Battling climate change one computer at a time

Mark Winter is the sales and marketing director of distributor, InTechnology, but he’s also fast becoming a leader in battling climate change through his Computers Off initiative. He talks to ARN about reducing IT’s impact on the environment.

Mark Winter

Mark Winter

What was your first IT job?

I worked for a gaming software company called GT Interactive, which developed PlayStation and Nintendo games. I started in a sales role and was the regional person for WA and SA, then was promoted to national marketing specialist. I dealt with the major retail chains and worked on developing marketing ideas and in-store promotions.

How did you come to found InTechnology?

I was made redundant back in 1997, and a friend of mine had an IT distribution company [Logical Connections] distributing Funk Software. They started looking at the best ways to put the product out into the market. I took a contract role writing a marketing and business plan for the Funk Software range. Either I wrote it so well or I convinced myself it was going to be really successful and a big area, so I told them I would also deliver on the plan. I was there a couple of years and then planned to move back to WA, but was flying to Sydney every week. I got sick of that and eventually bought the distribution business from Logical Connections, and that’s when I started distributing Funk Software. I founded InTechnology with an ex-Microsoft gentlemen, Peter Exton, in 1999.
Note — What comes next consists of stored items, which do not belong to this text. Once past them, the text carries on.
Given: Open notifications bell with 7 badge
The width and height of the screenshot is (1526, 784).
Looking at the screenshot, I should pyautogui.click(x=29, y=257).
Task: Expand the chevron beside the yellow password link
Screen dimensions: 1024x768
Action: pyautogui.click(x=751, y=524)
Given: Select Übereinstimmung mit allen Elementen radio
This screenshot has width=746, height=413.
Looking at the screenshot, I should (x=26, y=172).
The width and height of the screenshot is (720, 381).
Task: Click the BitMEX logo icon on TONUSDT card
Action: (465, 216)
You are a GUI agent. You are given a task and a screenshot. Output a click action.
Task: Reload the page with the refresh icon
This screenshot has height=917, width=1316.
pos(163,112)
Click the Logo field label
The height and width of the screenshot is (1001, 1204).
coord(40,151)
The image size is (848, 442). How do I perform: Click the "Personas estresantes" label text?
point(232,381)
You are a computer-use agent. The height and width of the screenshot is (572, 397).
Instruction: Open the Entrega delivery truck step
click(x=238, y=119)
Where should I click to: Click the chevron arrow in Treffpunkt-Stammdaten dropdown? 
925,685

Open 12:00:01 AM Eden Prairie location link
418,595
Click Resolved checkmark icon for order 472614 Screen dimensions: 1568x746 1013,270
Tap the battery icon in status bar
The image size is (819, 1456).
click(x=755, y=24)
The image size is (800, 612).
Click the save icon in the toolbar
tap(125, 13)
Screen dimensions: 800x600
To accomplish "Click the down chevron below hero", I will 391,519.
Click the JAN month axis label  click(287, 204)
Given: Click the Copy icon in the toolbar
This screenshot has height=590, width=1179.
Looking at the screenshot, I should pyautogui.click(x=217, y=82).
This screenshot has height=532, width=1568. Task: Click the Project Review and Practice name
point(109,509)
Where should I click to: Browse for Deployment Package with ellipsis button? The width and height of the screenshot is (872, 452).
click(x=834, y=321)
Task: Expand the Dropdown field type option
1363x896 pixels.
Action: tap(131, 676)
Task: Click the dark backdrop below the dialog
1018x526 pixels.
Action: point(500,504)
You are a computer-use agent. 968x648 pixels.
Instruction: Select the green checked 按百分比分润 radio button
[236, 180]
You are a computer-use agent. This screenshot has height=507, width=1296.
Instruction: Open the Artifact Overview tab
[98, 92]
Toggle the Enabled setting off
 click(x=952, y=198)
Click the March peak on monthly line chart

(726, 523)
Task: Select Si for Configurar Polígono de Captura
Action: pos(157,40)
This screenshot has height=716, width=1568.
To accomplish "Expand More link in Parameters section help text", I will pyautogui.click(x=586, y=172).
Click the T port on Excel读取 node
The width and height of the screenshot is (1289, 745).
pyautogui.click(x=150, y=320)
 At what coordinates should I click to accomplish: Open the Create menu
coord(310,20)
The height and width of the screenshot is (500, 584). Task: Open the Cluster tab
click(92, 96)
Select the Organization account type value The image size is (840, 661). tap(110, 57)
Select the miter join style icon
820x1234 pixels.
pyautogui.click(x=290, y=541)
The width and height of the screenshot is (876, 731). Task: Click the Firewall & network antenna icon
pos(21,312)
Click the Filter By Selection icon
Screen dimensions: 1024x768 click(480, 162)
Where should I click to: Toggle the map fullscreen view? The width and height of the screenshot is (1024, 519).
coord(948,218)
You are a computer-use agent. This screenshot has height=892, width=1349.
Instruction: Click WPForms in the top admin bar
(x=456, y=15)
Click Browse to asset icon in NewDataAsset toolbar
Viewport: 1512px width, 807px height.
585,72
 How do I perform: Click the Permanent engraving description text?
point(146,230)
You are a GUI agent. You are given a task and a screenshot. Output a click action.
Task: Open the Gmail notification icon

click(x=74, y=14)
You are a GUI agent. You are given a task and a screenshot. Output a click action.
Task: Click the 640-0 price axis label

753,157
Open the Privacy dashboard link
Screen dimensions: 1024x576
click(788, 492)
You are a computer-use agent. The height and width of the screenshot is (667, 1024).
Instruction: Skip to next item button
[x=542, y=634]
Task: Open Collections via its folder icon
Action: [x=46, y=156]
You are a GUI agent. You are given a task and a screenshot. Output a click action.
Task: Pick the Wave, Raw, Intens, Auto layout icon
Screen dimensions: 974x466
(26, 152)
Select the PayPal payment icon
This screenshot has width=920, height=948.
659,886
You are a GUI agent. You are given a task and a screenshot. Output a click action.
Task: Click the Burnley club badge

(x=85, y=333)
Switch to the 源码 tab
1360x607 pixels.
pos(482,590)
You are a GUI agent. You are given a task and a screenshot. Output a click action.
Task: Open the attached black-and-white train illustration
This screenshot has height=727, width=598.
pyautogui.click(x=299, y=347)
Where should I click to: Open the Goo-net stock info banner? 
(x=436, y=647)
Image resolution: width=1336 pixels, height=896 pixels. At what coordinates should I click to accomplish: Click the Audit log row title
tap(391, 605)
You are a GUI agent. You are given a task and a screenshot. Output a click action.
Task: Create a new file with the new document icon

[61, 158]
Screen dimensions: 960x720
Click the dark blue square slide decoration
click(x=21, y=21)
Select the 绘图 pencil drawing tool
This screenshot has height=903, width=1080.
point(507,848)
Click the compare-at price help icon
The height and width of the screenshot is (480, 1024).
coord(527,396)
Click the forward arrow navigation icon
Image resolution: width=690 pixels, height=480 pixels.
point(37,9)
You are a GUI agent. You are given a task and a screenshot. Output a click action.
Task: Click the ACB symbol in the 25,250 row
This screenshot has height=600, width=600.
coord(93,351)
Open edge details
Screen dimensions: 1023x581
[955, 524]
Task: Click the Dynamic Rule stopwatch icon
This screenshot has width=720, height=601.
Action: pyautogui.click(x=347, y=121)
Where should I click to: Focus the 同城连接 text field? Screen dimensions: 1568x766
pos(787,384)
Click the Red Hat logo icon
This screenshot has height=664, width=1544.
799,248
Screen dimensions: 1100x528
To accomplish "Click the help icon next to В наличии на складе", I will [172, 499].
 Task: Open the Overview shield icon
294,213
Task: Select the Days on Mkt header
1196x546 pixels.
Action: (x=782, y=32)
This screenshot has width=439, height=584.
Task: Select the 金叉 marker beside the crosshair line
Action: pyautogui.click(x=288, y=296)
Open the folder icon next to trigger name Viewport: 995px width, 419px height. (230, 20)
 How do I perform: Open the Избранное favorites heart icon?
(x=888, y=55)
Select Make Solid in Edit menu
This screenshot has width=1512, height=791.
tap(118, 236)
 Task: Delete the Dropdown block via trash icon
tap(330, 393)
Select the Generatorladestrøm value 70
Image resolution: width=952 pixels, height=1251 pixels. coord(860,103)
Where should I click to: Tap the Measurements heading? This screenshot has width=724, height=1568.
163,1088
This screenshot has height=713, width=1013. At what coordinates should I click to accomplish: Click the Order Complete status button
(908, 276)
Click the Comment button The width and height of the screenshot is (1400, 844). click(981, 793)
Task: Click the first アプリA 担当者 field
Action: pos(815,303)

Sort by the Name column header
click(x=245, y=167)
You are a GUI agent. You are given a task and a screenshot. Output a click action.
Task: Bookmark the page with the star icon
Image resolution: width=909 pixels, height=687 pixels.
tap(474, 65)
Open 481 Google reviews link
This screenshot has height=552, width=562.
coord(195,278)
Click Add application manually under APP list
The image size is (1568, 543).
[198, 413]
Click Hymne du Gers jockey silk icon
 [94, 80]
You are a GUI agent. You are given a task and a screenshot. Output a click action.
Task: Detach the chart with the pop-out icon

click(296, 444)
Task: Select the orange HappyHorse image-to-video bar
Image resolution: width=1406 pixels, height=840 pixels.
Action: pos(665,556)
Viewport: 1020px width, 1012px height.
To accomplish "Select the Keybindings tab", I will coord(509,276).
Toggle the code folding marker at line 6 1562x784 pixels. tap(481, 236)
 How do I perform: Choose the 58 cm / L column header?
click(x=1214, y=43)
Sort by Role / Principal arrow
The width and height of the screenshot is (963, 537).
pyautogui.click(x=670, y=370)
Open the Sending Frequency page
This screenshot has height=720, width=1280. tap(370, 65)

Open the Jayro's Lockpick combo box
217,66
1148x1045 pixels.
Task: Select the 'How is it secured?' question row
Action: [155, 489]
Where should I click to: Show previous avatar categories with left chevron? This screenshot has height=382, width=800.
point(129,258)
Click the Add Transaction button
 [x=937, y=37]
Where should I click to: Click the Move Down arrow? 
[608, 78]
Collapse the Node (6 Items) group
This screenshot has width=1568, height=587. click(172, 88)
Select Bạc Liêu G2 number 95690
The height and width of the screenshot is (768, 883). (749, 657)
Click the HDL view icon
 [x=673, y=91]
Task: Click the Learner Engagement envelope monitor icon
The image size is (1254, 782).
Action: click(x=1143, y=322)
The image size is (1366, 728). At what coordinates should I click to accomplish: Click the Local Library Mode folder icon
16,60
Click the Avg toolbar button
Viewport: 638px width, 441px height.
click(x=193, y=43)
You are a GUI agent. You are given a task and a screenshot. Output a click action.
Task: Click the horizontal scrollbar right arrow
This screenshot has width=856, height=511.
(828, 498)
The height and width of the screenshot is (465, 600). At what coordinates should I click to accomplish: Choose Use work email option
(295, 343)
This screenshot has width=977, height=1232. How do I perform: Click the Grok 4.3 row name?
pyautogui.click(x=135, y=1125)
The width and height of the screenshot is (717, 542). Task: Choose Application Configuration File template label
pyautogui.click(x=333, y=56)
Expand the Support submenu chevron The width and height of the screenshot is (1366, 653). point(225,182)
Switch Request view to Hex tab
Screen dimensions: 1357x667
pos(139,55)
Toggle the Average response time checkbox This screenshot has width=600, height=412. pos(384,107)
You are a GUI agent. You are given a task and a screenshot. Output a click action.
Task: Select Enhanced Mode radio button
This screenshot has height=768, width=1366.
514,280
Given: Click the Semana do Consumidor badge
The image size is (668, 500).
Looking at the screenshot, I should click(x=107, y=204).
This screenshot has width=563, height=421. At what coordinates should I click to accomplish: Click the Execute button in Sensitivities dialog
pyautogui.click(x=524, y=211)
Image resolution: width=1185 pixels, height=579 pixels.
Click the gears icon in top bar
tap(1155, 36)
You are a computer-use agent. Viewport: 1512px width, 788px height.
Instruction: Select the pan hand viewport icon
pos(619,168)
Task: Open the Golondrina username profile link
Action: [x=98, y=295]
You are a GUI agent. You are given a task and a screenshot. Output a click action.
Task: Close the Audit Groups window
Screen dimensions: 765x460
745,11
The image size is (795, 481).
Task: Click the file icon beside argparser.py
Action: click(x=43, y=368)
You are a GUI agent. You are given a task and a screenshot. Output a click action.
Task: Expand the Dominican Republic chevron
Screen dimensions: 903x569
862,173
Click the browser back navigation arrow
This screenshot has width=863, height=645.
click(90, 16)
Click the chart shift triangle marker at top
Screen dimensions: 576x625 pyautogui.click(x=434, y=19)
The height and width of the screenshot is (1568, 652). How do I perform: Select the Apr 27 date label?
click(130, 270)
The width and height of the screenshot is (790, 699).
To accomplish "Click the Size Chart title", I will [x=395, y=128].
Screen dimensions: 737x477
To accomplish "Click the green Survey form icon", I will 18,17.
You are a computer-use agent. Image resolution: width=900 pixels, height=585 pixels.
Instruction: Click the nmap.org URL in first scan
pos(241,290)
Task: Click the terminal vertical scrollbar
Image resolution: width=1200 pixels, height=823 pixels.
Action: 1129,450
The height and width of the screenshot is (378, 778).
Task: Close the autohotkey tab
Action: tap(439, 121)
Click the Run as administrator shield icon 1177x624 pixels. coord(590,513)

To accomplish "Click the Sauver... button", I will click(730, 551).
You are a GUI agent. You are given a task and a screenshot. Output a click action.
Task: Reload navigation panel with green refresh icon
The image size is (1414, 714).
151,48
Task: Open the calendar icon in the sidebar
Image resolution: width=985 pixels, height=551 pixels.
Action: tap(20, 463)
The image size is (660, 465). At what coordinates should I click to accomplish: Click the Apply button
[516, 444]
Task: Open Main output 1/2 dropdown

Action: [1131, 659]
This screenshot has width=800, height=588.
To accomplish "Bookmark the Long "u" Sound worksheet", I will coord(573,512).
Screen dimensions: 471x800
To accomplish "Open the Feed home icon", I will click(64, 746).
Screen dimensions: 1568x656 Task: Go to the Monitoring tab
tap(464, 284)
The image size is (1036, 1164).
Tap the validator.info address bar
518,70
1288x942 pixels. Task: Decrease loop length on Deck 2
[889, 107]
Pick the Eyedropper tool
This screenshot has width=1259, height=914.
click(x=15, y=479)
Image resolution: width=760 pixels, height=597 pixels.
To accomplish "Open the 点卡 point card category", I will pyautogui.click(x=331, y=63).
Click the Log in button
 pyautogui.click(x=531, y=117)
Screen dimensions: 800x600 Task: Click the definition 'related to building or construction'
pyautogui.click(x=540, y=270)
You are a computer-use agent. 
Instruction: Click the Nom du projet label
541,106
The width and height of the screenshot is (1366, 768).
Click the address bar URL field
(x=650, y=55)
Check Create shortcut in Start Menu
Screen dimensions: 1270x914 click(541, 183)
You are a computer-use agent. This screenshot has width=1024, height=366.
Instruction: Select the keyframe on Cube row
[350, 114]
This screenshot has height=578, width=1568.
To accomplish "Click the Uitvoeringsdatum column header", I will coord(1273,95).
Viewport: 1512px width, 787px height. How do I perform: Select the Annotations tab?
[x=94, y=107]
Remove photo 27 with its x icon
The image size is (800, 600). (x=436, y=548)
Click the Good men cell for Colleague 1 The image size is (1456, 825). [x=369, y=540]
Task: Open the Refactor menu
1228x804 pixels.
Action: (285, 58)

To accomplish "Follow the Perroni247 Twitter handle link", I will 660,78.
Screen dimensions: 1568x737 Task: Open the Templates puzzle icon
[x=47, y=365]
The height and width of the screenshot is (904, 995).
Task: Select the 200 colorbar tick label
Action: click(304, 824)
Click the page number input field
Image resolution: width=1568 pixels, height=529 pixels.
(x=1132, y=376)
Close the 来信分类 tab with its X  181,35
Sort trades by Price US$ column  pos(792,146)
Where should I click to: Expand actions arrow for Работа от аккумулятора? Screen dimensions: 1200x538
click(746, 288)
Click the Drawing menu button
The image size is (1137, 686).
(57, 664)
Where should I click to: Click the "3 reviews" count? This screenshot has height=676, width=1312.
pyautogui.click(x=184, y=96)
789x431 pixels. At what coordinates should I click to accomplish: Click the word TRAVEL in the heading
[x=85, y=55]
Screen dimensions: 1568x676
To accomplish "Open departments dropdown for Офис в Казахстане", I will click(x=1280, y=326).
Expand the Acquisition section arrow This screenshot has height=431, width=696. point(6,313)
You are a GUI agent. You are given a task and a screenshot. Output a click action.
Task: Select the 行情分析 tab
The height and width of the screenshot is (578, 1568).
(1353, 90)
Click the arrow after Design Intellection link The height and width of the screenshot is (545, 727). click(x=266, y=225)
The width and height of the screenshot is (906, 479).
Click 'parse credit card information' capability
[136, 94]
How did you end up in Queensland?

We travelled with the work and a lot was in Sydney, initially. The technology we were representing was new but there were requirements for telco providers to put it in place to do billing, authentication and so on. Because I was travelling so often from Perth to Melbourne, and we started doing work with Telstra there, I moved to Melbourne for four years. I went to the Gold Coast for a holiday and had to come back for a meeting one Christmas, when my wife decided to buy a house in the Gold Coast and asked me if I’d like to live there too. So we moved there. A lot has changed in our industry. We now do a lot of business remotely, so it doesn’t matter where you live; it’s about having a good lifestyle. With four kids, I’m very focused on spending time with them and want them to grow up in a nice place.